PROBLEM A :: In the news report on the euro zone finance ministers' meeting, which two factors did Joaquin Almunia name as setting today's oil price increases apart from those of earlier decades?
PROBLEM B :: From the news report on the euro zone finance ministers' meeting, write out the passage starting at "Europe's economy will" and ending at "of previous decades.".

DOCUMENT EXCERPT below:

Europe's economy will not suffer from oil price increases to the same extent as in the 1970s and 1980s, according to the EU commissioner for economic and monetary affairs, Joaquin Almunia.
Mr Almunia was speaking at an informal meeting of finance ministers from the euro zone in Manchester yesterday. Mr Almunia pointed to the rising demand from China and India as well as the lack of knock-on wage demands as two important factors contrasting current oil price increases with those of previous decades.
"The main reason for these oil price increases is strengthening demand. We need to stress that the world is more resilient to oil price increases," he said.
ECB president Jean Claude Trichet, also in attendance, said that while oil prices remained a risk, current oil prices were not good predictors of future price levels. Mr Trichet also indicated that there was at present no case for changing interest rates but that the ECB was monitoring developments closely.
"Interest rates are appropriate at present levels. The ECB will remain vigilant and take into account all relevant factors," said Mr Trichet.
Mr Trichet faced questions at the meeting on the fate of Italian central bank governor Antonio Fazio. The governor faces demands for his resignation for allegedly favouring an Italian bank in a takeover battle for another Italian bank. Italian prime minister Silvio Berlusconi had previously said he was powerless to force the governor's resignation and that this decision lay with the ECB. But when asked for his view of whether Mr Fazio should resign, Mr Trichet refused to be drawn on the matter. "It is inappropriate for me to say yes or no to this question. I can say that the ECB remains inflexibly attached to the achievement of a single market and a level playing field."
Other issues addressed at the meeting included the challenge of globalisation and third world development. Minister for Finance Brian Cowen said that Europe must move forward to tackle the challenges of globalisation and competitiveness.

End of DOCUMENT EXCERPT.
DATA FOR ANALYSIS below:

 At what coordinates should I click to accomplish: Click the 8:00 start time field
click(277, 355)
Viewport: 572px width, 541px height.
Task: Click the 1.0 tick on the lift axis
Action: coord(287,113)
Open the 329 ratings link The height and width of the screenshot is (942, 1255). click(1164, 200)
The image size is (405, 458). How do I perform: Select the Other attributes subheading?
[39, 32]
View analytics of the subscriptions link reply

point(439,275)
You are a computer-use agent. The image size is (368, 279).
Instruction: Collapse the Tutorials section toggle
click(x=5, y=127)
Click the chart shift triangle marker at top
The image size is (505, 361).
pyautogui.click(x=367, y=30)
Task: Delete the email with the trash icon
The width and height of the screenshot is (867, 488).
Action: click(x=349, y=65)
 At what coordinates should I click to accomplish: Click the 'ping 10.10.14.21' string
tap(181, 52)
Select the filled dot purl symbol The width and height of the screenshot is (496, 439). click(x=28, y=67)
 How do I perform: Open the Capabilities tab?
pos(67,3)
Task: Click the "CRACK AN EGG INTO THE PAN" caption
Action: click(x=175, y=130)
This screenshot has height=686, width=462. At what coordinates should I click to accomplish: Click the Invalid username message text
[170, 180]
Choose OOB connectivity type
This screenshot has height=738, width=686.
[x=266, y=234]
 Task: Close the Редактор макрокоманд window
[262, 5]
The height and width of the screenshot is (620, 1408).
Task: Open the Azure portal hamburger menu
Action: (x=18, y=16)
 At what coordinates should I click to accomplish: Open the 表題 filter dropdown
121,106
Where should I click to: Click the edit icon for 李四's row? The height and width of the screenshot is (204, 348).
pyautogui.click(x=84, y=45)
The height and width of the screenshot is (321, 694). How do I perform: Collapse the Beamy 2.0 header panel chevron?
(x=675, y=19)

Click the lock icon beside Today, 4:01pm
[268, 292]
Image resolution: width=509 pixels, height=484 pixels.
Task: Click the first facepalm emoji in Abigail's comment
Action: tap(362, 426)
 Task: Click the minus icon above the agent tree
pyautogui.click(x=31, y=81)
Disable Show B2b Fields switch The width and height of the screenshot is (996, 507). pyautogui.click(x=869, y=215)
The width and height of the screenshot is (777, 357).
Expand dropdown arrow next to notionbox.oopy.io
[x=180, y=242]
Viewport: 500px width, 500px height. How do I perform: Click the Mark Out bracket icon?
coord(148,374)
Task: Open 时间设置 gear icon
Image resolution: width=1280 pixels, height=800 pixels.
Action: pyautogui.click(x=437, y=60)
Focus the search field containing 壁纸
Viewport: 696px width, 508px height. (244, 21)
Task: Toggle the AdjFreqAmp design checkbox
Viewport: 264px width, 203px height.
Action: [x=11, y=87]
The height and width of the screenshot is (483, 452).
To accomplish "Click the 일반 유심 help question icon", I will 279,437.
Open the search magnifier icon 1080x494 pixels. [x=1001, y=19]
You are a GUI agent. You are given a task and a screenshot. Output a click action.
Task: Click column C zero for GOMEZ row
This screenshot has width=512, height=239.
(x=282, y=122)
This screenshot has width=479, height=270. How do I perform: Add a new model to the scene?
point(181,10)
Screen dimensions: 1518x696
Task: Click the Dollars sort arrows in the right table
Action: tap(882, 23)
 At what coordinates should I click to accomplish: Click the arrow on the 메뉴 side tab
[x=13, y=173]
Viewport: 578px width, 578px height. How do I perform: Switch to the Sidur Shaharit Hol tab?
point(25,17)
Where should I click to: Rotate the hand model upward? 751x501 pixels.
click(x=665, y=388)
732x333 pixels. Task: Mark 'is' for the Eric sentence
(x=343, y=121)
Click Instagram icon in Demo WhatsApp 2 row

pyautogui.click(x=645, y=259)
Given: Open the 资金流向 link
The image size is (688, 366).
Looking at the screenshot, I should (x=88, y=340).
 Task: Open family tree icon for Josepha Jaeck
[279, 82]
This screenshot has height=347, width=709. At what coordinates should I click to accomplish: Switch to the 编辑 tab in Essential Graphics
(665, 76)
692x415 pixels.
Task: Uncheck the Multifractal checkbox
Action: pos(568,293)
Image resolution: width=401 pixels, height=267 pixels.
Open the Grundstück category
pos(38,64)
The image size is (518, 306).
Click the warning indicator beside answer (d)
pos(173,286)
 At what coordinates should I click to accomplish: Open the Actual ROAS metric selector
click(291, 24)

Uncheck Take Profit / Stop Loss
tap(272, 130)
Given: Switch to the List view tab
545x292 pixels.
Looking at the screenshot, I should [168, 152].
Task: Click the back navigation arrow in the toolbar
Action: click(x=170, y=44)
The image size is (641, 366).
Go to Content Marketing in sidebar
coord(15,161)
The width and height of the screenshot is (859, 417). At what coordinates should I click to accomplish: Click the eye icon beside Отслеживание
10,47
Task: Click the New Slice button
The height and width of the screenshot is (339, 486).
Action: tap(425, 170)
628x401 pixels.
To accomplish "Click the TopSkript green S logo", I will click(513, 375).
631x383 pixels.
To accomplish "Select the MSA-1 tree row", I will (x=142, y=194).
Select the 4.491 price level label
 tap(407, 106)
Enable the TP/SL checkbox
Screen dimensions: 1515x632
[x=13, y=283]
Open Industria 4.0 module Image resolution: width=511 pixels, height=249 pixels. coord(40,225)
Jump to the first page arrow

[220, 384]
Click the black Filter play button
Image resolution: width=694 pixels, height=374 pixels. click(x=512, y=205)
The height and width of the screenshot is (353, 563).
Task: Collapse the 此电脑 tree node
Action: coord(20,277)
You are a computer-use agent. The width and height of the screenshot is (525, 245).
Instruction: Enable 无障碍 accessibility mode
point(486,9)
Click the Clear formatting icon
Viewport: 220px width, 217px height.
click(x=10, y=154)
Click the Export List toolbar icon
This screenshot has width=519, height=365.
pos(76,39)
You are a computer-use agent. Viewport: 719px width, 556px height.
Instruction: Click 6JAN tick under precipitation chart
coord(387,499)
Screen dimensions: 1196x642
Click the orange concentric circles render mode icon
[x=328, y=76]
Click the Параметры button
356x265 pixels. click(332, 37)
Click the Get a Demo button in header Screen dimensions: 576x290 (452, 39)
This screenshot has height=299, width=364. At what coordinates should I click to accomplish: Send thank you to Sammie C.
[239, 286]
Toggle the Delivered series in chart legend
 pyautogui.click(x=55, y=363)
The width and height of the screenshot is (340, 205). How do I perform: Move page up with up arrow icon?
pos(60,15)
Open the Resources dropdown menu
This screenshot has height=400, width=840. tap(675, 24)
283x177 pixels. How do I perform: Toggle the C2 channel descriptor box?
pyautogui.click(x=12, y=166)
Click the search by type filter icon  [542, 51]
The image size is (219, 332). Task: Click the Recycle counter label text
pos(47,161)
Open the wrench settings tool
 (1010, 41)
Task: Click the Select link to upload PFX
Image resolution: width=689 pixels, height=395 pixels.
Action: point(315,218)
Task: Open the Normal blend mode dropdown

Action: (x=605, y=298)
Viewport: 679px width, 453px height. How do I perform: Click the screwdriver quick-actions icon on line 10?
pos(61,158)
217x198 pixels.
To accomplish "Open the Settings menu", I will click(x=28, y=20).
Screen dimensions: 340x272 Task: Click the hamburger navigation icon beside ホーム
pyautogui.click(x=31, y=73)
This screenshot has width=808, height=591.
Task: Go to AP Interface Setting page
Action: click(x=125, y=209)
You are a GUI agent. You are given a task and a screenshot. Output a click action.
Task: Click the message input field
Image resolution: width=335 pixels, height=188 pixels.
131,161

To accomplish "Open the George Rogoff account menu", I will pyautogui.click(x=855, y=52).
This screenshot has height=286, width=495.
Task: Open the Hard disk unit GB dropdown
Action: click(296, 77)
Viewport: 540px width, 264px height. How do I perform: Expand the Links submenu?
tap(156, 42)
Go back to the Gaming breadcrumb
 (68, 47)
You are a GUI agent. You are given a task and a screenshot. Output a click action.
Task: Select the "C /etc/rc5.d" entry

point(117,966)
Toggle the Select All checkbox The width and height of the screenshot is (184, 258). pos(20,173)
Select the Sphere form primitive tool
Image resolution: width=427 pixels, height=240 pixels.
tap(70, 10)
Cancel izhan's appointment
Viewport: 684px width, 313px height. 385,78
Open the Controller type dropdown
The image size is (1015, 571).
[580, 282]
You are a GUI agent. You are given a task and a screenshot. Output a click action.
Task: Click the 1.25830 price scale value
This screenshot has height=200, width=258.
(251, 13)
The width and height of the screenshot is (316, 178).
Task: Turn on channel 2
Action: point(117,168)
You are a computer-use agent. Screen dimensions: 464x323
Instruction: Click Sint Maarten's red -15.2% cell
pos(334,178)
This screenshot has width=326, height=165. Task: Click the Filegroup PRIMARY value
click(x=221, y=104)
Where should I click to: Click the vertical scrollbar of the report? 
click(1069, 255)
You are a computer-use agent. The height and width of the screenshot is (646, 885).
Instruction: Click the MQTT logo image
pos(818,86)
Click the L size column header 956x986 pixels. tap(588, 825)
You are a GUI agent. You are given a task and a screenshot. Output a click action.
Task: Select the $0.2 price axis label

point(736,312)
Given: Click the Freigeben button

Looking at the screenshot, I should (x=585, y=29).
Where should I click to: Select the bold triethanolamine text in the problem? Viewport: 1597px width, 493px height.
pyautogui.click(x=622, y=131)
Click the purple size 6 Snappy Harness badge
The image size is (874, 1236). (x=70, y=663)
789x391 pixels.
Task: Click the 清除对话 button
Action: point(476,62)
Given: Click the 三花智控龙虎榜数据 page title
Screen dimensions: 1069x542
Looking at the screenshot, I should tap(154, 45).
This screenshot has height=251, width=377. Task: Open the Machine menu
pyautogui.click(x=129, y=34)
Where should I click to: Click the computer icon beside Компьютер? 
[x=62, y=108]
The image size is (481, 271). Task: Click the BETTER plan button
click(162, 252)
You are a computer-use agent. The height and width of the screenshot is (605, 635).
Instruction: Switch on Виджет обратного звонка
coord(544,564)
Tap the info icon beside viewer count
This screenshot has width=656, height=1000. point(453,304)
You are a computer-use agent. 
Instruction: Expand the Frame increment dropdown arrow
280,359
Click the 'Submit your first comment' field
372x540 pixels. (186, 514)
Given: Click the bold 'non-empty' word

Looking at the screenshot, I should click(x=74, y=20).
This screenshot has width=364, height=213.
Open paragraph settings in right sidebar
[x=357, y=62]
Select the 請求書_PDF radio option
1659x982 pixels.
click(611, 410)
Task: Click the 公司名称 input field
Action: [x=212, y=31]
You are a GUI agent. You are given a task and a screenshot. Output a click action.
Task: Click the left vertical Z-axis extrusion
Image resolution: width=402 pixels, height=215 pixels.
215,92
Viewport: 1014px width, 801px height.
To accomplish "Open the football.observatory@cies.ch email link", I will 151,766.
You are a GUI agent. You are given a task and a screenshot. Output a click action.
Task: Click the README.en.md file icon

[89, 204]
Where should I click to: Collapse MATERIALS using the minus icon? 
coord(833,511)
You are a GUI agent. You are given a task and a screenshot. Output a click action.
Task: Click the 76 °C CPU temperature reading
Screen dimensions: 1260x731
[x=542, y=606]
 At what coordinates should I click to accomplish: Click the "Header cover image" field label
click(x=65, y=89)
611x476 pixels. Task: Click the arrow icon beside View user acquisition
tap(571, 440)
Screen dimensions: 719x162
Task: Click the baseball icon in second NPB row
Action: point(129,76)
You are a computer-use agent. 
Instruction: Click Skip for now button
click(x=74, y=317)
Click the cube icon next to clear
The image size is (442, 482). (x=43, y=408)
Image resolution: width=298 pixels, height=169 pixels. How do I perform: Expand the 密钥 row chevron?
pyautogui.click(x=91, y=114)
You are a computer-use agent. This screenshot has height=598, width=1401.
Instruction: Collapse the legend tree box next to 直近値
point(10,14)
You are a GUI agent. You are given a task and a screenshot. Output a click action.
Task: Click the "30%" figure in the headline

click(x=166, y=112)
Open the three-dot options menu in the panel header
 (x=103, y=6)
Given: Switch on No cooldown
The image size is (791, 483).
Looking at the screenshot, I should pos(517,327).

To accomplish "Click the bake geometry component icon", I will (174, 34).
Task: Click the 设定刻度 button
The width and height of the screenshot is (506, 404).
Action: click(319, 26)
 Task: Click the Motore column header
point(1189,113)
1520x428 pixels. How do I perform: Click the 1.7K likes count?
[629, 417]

End of DATA FOR ANALYSIS.

TASK OUTPUT A :: The rising demand from China and India and the lack of knock-on wage demands.

TASK OUTPUT B ::
Europe's economy will not suffer from oil price increases to the same extent as in the 1970s and 1980s, according to the EU commissioner for economic and monetary affairs, Joaquin Almunia.
Mr Almunia was speaking at an informal meeting of finance ministers from the euro zone in Manchester yesterday. Mr Almunia pointed to the rising demand from China and India as well as the lack of knock-on wage demands as two important factors contrasting current oil price increases with those of previous decades.